Les deux feuilles visibles montrent un texte dense, rédigé sur toute la largeur de la page, avec une graphie régulière et appliquée. L’ensemble porte la mention manuscrite « Draguignan, le 7 Juillet 1918 » en haut à droite, ce qui situe précisément le contexte historique à la fin de la Première Guerre mondiale. La signature « Andrée » apparaît à la fin du document, accompagnée d’une salutation à une tierce personne (« Mlle Champeaux »).
La lettre se distingue par le choix d’un papier à en-tête d’hôtel, souvent utilisé lors de déplacements ou séjours, ce qui confère à l’objet une dimension à la fois intime et mémorielle. Le texte, bien que manuscrit, reste globalement lisible, même si certains passages peuvent nécessiter une lecture attentive en raison de la cursive ancienne et de l’encre légèrement estompée par endroits. Les plis et quelques marques sur le papier attestent d’un usage et d’une manipulation authentiques, sans altérer la lisibilité globale.
Sur le plan visuel, l’objet conserve une belle homogénéité : le papier légèrement jauni, les marges régulières et l’en-tête typographique contribuent à l’élégance d’ensemble.
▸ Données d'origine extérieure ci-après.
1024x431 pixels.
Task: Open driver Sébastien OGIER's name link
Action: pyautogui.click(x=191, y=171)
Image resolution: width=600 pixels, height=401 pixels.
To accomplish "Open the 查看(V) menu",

Aucun décor ni illustration autre que le blason imprimé n’est présent. Les deux pages sont posées côte à côte sur un fond en bois sombre, mettant en valeur le contraste entre le papier et le support.
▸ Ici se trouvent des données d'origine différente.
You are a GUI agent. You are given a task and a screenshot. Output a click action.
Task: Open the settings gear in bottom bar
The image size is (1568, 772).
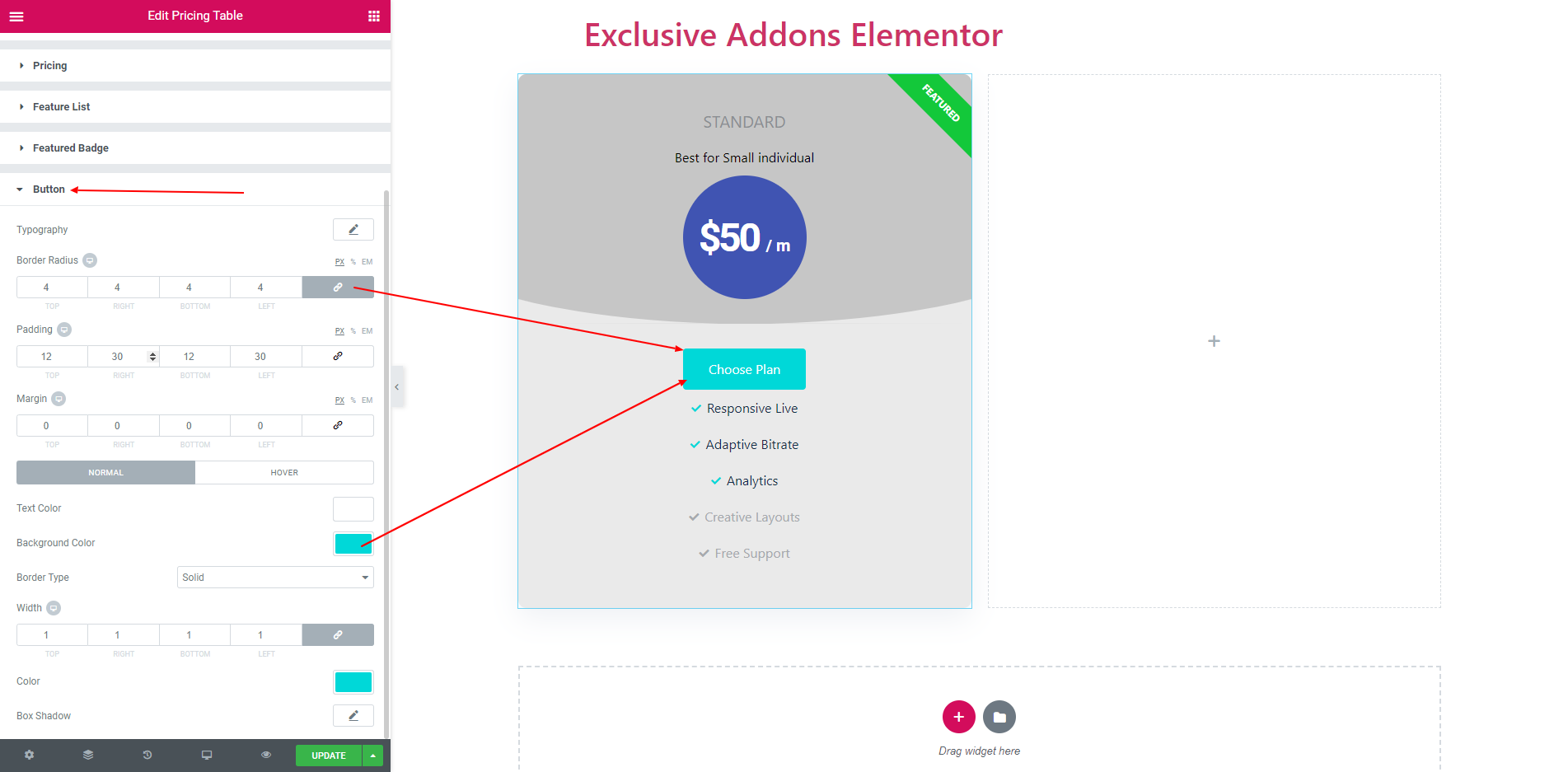pos(30,755)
Ce document représente un témoignage épistolaire typique de l’époque, caractérisé par une écriture soignée, une formulation polie et des thèmes familiaux. La nature du support, la date explicite et le contexte hôtelier en font un objet d’intérêt pour l’étude de la correspondance intime du début du XXe siècle.
État
Lettre d’occasion, vendue en l’état. Présence de plis, petites marques d’usage et légères traces de manipulation visibles sur l’ensemble. L’encre reste globalement lisible, avec quelques zones où la couleur est légèrement atténuée. Aucun manque ni déchirure majeure observé sur les faces visibles.
Le saviez-vous ? Les papiers à en-tête d’hôtels étaient fréquemment utilisés pour la correspondance privée au début du XXe siècle, notamment lors de séjours ou déplacements. Ils témoignent souvent du mode de vie et des réseaux de sociabilité de l’époque, en particulier pendant et après la Première Guerre mondiale.